Latest economic forecasts for Japan, the U.S., Europe, and China, etc

Jun. 2015 Short-term Economic Outlook Summary



1.Gradual Recovery in Advanced Economies and Continuing Slowdown in Emerging Economies

Due to the deceleration of the Chinese economy, resource prices continue to stagnate. Resource-producing countries are seeing their purchasing power deteriorate, while purchasing power of consumer countries has increased. Advanced economies continue to see signs of recovery, albeit a moderate one. Meanwhile, the economy in China and resource export-dependent emerging countries continues to decelerate.
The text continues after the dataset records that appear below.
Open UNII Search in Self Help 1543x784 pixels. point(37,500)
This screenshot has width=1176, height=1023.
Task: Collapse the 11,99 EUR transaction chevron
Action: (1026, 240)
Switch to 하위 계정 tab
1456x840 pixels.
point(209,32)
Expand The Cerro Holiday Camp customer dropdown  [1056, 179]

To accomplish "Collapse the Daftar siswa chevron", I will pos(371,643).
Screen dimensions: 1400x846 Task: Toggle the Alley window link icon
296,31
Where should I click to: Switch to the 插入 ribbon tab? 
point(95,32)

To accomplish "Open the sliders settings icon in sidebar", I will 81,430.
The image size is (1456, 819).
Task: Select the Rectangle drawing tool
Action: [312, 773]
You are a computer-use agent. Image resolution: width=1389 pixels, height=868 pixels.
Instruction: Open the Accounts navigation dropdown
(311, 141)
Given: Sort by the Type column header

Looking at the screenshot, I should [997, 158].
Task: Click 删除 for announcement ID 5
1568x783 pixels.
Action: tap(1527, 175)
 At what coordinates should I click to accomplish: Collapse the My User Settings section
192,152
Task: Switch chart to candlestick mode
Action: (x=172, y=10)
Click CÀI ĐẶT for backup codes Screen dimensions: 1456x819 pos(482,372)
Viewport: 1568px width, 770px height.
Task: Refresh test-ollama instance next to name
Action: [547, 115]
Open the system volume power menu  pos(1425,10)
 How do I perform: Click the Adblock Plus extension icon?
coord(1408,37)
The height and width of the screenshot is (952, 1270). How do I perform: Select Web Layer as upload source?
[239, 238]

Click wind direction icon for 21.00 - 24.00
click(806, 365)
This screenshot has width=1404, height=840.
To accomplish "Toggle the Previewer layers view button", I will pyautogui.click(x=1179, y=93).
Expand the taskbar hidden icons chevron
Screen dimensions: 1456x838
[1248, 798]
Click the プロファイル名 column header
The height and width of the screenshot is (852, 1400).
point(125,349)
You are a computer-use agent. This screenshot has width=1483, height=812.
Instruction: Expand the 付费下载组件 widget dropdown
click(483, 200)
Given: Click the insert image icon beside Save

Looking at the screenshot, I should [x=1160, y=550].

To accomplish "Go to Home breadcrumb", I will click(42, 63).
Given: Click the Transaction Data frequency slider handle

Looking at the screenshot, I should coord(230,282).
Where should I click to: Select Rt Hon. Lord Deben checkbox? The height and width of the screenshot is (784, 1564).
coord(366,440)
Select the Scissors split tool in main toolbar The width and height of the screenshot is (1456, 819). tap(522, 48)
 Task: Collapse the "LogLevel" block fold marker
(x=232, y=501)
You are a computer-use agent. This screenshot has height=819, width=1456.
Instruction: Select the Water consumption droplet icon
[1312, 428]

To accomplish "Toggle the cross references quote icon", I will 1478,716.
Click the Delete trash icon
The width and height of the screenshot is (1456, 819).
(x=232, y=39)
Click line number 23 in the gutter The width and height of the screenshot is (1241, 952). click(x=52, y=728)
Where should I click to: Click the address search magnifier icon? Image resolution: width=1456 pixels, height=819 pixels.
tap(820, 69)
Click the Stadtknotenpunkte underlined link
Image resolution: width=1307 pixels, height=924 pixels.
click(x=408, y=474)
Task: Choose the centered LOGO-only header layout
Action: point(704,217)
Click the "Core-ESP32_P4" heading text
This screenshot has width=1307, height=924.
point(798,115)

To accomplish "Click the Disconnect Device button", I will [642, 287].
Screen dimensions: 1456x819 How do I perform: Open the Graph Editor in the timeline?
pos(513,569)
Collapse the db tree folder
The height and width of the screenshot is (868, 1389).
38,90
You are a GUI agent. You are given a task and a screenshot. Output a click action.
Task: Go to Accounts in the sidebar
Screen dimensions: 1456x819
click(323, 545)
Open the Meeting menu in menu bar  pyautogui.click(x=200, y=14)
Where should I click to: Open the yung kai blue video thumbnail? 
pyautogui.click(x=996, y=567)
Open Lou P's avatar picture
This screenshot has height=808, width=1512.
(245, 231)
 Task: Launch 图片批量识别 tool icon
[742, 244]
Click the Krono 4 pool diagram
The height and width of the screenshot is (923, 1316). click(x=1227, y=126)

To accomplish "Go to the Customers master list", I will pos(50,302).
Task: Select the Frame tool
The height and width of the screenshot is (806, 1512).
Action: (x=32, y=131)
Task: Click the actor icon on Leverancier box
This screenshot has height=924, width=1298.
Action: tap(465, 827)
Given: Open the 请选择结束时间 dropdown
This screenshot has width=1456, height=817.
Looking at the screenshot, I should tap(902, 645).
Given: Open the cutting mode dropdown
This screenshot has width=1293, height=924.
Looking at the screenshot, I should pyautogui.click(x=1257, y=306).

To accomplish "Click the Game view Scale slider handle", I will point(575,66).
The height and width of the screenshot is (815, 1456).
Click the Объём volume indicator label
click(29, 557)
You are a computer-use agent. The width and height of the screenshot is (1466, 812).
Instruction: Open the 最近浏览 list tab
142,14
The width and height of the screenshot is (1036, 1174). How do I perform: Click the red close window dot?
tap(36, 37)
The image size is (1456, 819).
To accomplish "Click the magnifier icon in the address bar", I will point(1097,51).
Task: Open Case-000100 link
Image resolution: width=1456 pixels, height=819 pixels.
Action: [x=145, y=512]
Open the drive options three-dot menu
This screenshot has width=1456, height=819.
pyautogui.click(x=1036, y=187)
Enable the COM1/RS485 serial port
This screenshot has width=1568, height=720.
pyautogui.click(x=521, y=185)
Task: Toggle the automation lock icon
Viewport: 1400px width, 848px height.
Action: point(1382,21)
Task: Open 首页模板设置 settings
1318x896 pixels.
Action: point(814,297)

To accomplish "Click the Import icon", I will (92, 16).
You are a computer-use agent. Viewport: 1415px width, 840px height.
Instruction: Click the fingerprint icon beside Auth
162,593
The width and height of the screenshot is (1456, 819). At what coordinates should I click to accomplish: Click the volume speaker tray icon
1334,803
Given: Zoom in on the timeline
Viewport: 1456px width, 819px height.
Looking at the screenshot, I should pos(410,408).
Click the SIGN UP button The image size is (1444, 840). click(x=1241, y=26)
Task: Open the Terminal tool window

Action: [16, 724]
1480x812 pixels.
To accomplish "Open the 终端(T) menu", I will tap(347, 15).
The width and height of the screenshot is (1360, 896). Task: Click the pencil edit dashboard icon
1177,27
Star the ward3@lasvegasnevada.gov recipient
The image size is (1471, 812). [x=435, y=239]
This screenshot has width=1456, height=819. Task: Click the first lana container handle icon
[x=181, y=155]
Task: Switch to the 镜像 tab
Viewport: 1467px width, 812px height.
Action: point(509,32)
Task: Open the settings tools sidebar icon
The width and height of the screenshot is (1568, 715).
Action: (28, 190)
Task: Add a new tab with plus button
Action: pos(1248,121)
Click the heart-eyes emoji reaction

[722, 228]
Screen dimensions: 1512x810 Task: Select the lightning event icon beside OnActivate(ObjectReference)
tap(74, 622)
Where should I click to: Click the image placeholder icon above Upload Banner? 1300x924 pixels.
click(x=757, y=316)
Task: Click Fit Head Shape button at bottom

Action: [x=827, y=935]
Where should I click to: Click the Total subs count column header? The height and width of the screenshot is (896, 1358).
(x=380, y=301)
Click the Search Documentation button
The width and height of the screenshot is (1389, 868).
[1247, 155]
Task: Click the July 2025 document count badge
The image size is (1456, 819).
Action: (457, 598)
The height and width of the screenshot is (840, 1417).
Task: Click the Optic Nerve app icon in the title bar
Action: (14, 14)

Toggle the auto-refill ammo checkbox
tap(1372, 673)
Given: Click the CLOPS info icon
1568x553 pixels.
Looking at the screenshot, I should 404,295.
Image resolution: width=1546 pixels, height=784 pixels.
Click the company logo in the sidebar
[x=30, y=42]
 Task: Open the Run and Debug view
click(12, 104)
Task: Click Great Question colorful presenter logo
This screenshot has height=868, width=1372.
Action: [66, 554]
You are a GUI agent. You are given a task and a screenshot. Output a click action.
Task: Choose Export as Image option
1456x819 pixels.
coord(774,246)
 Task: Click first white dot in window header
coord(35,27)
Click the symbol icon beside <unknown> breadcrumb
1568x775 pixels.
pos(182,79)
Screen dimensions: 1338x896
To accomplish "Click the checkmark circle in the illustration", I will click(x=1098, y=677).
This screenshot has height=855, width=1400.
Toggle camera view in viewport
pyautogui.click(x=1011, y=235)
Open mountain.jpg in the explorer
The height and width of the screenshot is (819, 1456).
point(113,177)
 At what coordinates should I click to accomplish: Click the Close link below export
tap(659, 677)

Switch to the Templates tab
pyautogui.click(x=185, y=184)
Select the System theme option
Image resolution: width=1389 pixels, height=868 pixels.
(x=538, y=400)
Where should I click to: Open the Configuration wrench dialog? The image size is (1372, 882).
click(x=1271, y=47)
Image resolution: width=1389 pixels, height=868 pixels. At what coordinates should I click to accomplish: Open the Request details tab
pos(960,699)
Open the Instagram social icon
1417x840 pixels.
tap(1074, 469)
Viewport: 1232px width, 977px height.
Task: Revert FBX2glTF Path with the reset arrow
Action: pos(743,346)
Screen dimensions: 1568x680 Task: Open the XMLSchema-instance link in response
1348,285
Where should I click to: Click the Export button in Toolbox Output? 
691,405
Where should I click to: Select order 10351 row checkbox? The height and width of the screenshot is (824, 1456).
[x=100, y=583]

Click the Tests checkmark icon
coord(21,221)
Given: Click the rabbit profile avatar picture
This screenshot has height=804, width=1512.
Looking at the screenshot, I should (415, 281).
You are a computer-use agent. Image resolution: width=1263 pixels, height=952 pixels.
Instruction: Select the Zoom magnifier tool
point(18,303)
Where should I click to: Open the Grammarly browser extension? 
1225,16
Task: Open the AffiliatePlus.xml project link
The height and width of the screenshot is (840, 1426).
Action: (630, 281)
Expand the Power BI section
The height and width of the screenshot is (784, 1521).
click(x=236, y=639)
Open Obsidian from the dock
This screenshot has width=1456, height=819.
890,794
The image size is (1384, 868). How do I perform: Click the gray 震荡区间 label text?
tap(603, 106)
Crude oil prices hit bottom due to a slowdown in the pace of increase of shale production in the U.S. and have recovered to around to 60 dollars/barrel at present. It is highly possible that crude oil exports from Iran will resume due to a final agreement being reached on the nuclear issue between Iran and Europe and the U.S. by the end of June, causing a fall in crude oil prices. However, the escalation of conflicts in the Middle East such as in Yemen, Libya, Syria, and Iraq are expected to apply upward pressure. With these factors offsetting each other, we forecast crude oil prices to remain the same, around the current level of 60 dollars/barrel.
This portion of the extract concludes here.